Update: Welcome again, Patheos readers! I had no idea Max Lindeman was among the few men who still read my blog despite its rosy hue and swashbuckling protectors. Trads, sedevacantists, folkies, Max... Here comes everybody, indeed!
B.A. and others told me to read this post by an American convert who actually writes for Salon. I am always astonished and impressed when a Catholic writes for famous and seriously secular journals because I have a persecution complex as big as the six counties of Ulster.
Anyway, Max Lindenman's piece is making the Catholic blog rounds, so I thought I'd read it. The one piece of advice I'm going to give you ladies, especially all you ladies who LONG to know what men are thinking, before you dive in is that we don't always like what men are thinking. It can be insulting. It can be challenging. It can be pretty darn aggravating. But men are who they are and not who we want them to be, and fortunately we only have to marry one at a time, if we have to marry one at all.
I have a few thoughts about Max's account. First, Max is a good writer. He seems to be an emo-blogger, though. An emo-blogger is the guy who has his heart broken by Miss Perfect and then tells you all about it, even though the girl in question is presumably still alive. There are ways of doing it that are poignant and ways of doing it that are cringeworthy. Doing it the day of the girl's wedding to someone else is definitely cringeworthy, and Max didn't do that, so good on Max.
Second, Max writes about a weird world in which Christian girls in skintight clothing boast about the number of guys who tried to get them into the sack. He calls them the Sexy Puritans, and I hope none of my readers are acting like that. But Max also mentions seeing a girl in tiny shorts and a mantilla, ending his piece by suggesting that even trad Catholic girls are getting in on the Sexy Puritan action. Eek.
Third, Max hones in on a snuggle-bunny culture in which Catholic girls treat their boyfriends as if they were as temptation-free as teddy bears. Snoggy, snoggy, snuggle, snuggle. Now (super rare confession, mark the calendar) I used to behave like that myself, and my mother read me the riot act. Like Max's Nice Catholic Girlfriend, I thought it was okay to get as much physical affection as humanly possible without falling into sexual sin, without much pondering if treating boys to whom I hadn't made a firm commitment like squishy toys might not be itself a sin.
Max doesn't quite put it that way. In fact, as much as I enjoyed Max's piece, I wonder if there isn't a thread of passive-aggression throughout. He's trying to keep it light, but somewhere in there Max is seething "How come you get to treat us like squishy toys?" I suspect from the comments that a few outraged women have picked up on Max's anger, and his not quite subtle suggestion that there is a double-standard going on and that he tried to get "his".
But I wonder if Max would prefer to eschew all physical contact whatsoever. A snuggle simply does not have the moral equivalence of a [name obviously sexual act here], and heaven knows there are thousands of single men rather older and less attractive than Max suffering from skin-hunger. They would be happy for a bit of a snuggle. They would be happier for a lot more, of course, but a snuggle beats a kick in the teeth.

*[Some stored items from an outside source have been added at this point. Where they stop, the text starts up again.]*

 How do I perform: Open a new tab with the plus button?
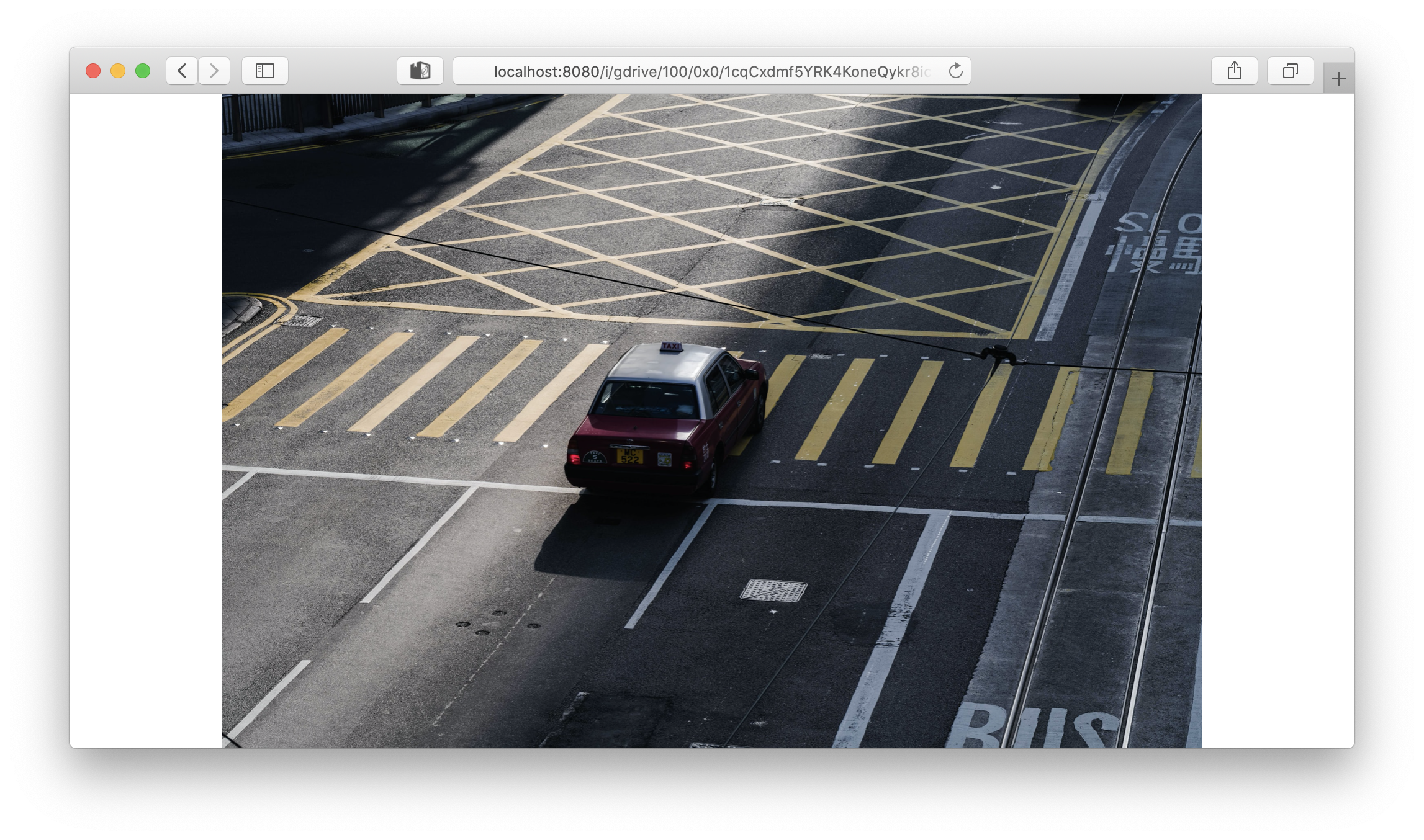click(1338, 79)
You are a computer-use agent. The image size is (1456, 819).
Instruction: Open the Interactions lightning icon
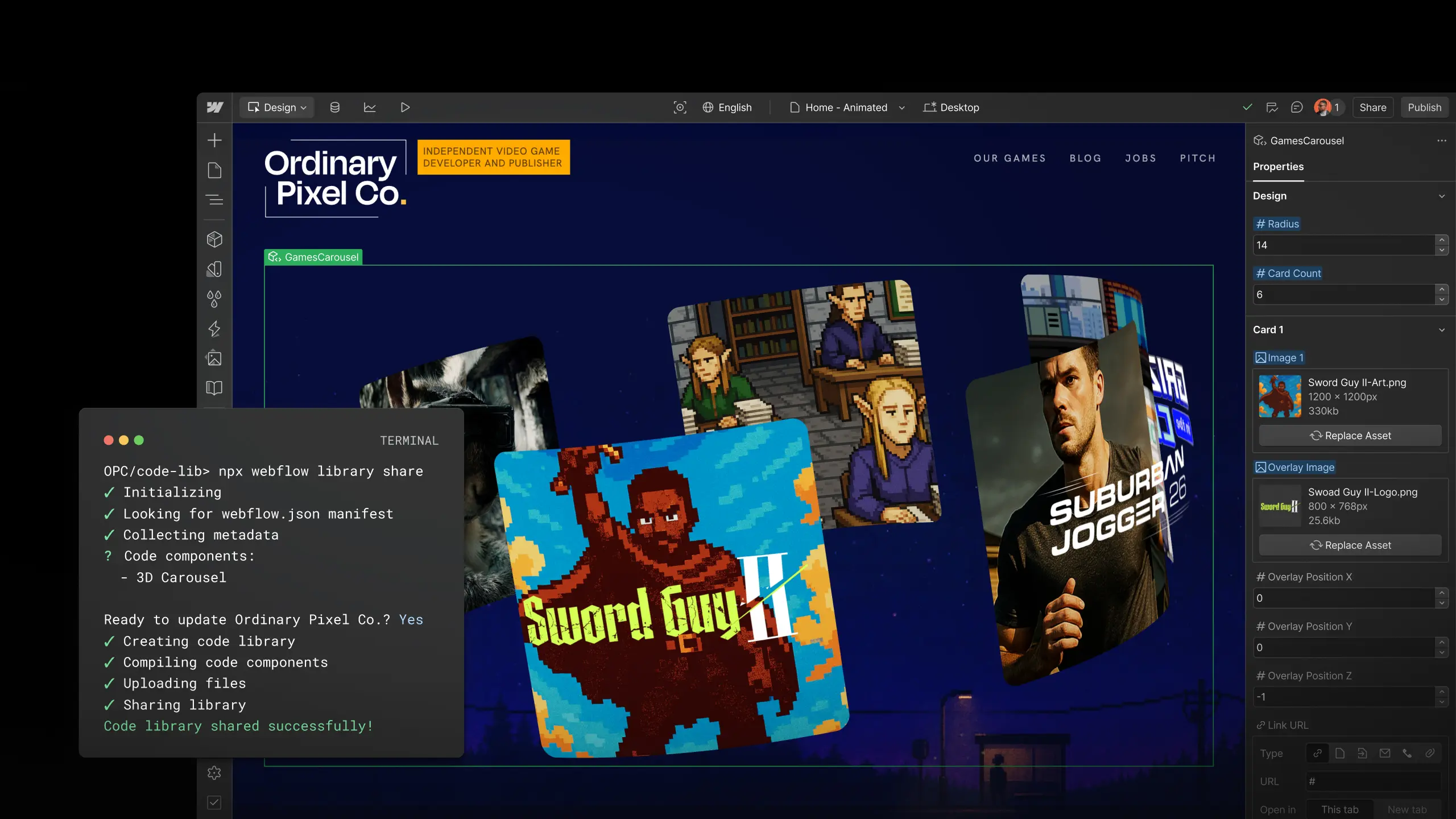[x=214, y=329]
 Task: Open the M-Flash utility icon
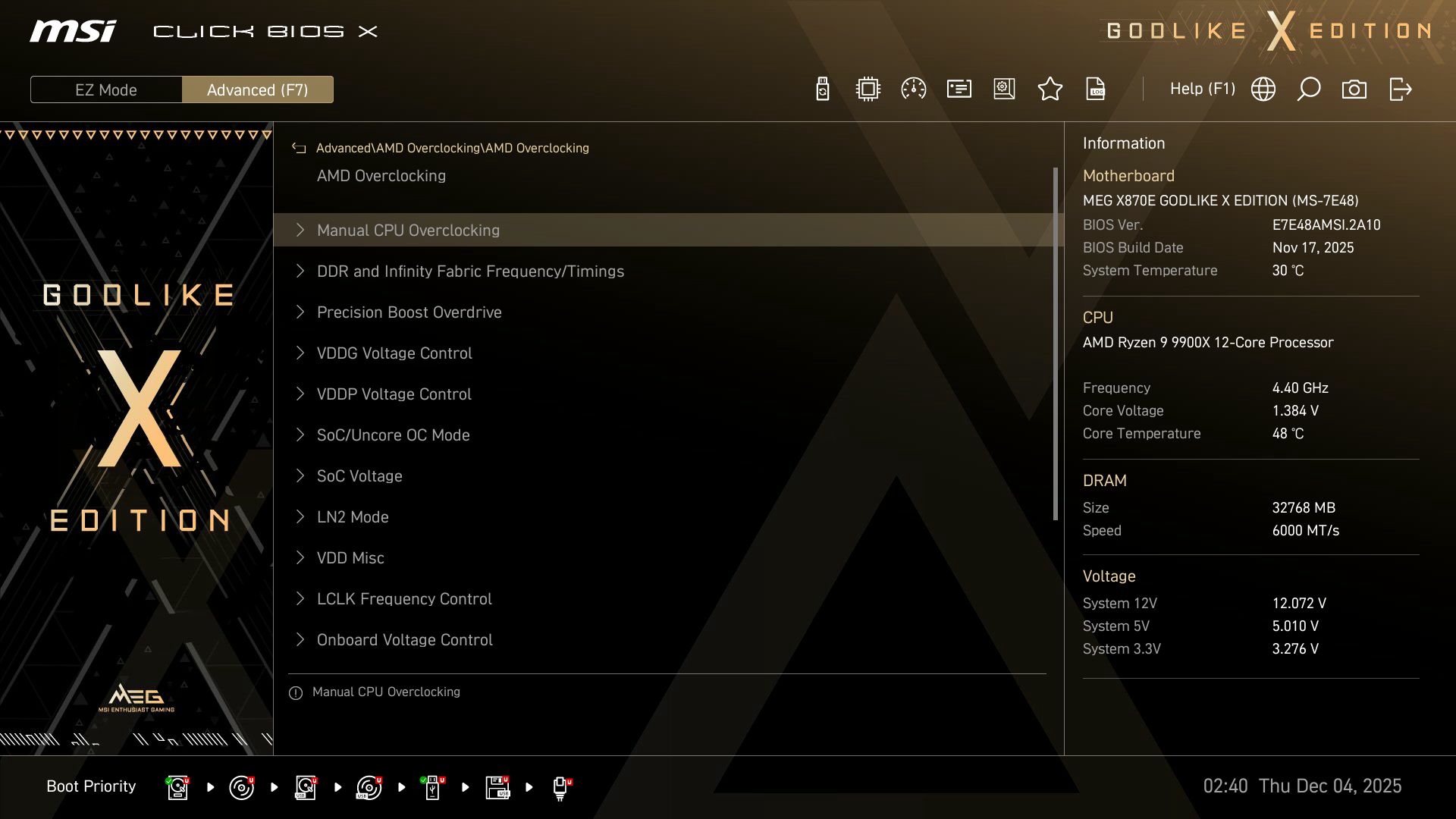(x=822, y=89)
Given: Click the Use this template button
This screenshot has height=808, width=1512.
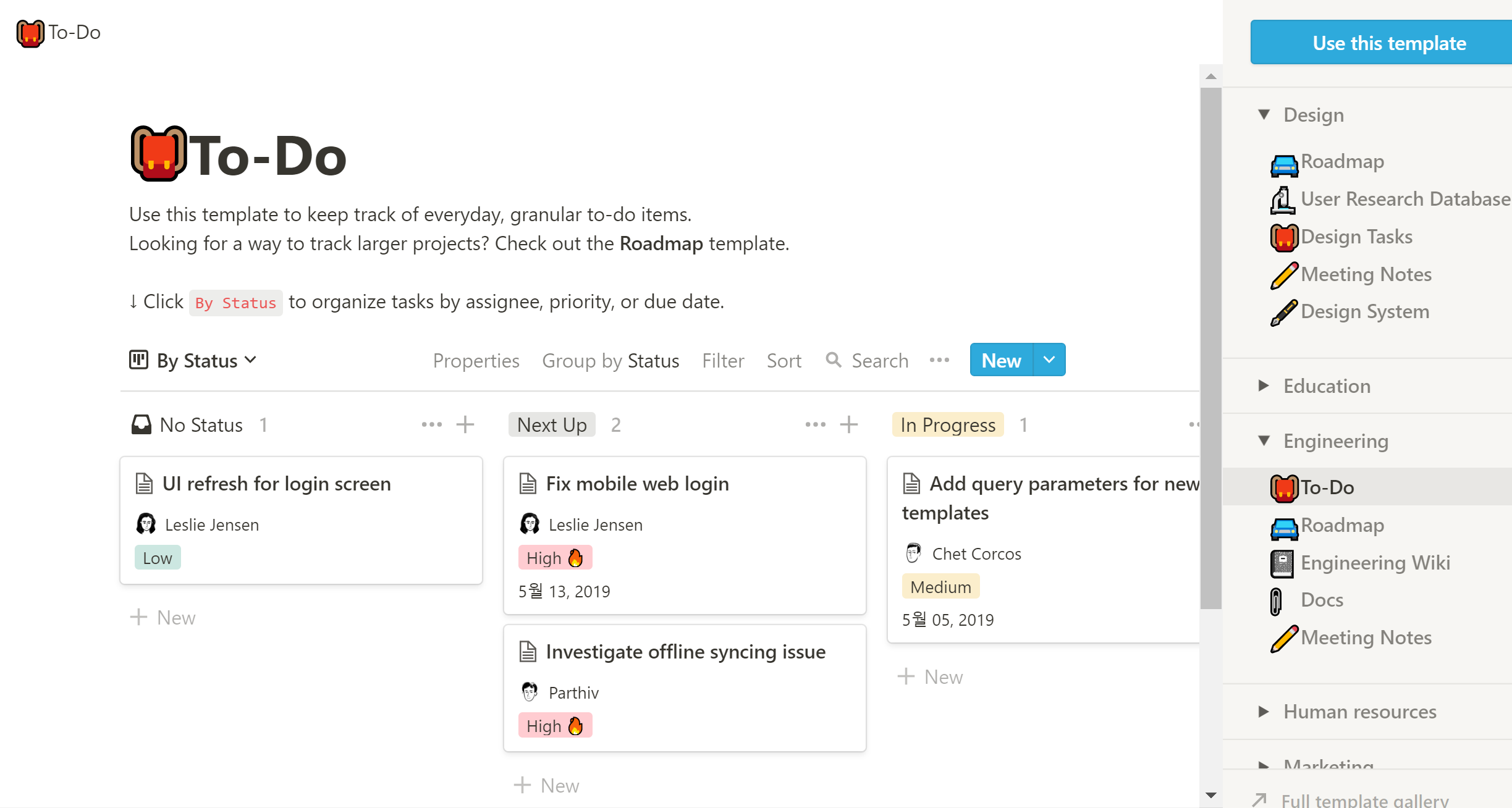Looking at the screenshot, I should [1388, 43].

Anyway, Searching Single life is tough, and having a boyfriend or girlfriend or human teddy bear doesn't make it much easier. Dating relationships bring their own problems and they are no substitute whatsoever for marriage. And speaking of marriage, I don't snuggle with any men except my husband, so why are girls snuggling non-stop with men not their husbands? I don't say this in a judgmental way because, let's face it, I was a snuggle monster myself. I'm just throwing the question out there.
If it is totally okay and in keeping with Catholic traditions to snuggle non-husbands, then that is totally awesome, and I will keep my eye peeled for plump, warm, snuggly looking chaps. But somehow I don't think it is.